2

I have a set of points. Basically, I have P = f(t).

I have, let's say, 50 measurements. 50 values of P, function of the time. And these values follow an established law.

What I have to do is to find the values of the parameters in the law, that's all. Basically, I have to fit the points with the best curve. Here is the law:

P = V.t - ((V - W)(1 - exp(-k.t)) / k)

What I need to do is to find a numeric value for V, W and k. I have t and P. Do you have an idea about how to do that?

EDIT:

Here is a screenshot of what I want to obtain:

enter image description here

On the picture:

  • V is Vs
  • W is Vi
  • k is k

And that's what I obtained with reptilicus's help:

https://i.stack.imgur.com/ocvNl.png

import numpy as np
from scipy.optimize import curve_fit
from matplotlib.pyplot import *
import xlrd

def myFunc(t, V, W, k):

    y = V * t - ((V - W) * (1 - np.exp(-k * t)) / k)

    return y

classeur = xlrd.open_workbook(path)
names_sheets = classeur.sheet_names()

sheet = classeur.sheet_by_name(names_sheets[0])

row_start = 2

time = sheet.col_values(0, row_start)
fluo = feuille.col_values(4, row_start)

time = [ index for index in time if index ]
fluo = [ index for index in fluo if index ]

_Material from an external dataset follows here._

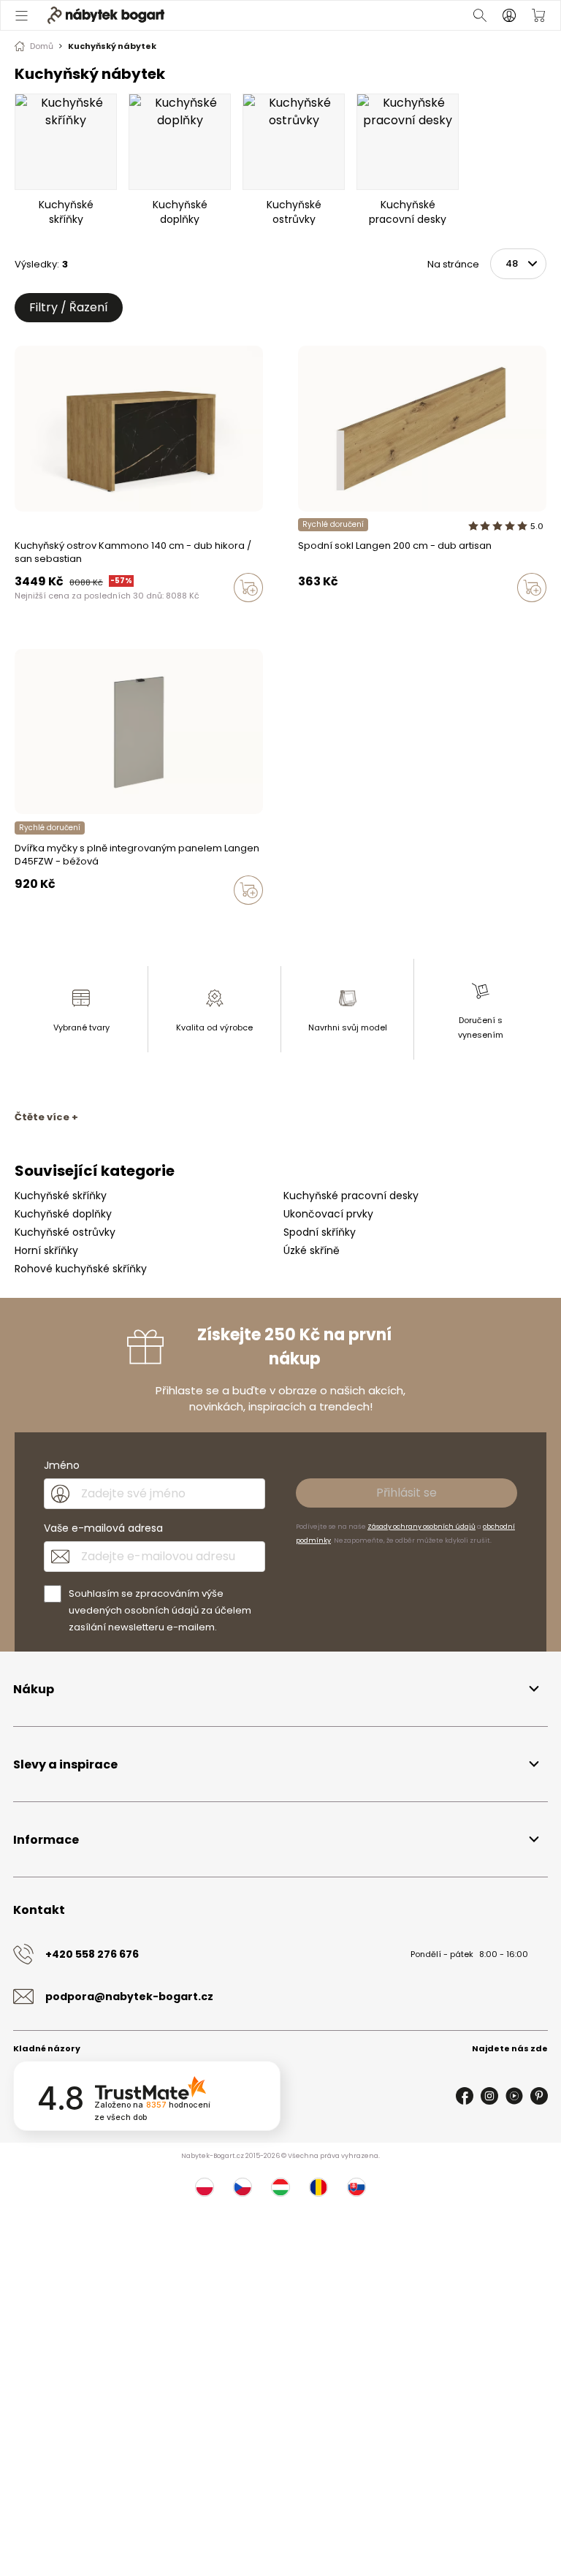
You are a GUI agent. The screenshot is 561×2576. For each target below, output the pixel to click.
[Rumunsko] (318, 2187)
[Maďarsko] (280, 2187)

# this generates some fake data to fit. For youm just read in the 
# data in CSV or whatever you've
x = np.array(time)
y = np.array(fluo)

#fit the data, return the best fit parameters and the covariance matrix
#popt, pcov = curve_fit(myFunc, x, yn)
popt, pcov = curve_fit(myFunc, x, y)
print(popt)
print(pcov)

#plot the data
clf() #matplotlib
plot(x, y, "rs")
#overplot the best fit curve
plot(x, myFunc(x, popt[0], popt[1], popt[2]))
grid(True)
show()

Not bad. I managed to extract the data of my excel workbook, and plotted it. But as you can see, I got a linear regression, what I don't want. My goal is t reproduce the fit they got with Origin 8.

EDIT:

I have some news. The last guy who did that in my team told me how he did with Origin. In fact, they use the least square way as well, but they find the parameters with a chi 2 minimization. The software does some iterations, and optimizes the parameters.

EDIT 2:

Because it took me so long to figure it out, I share here the results of my researches. The main problem I was facing was the fact my values were "too small". Indeed, my y values were of the order of 10^-7. As explained here Fitting curve: why small numbers are better?, numbers of the order of 1 are better for the fit.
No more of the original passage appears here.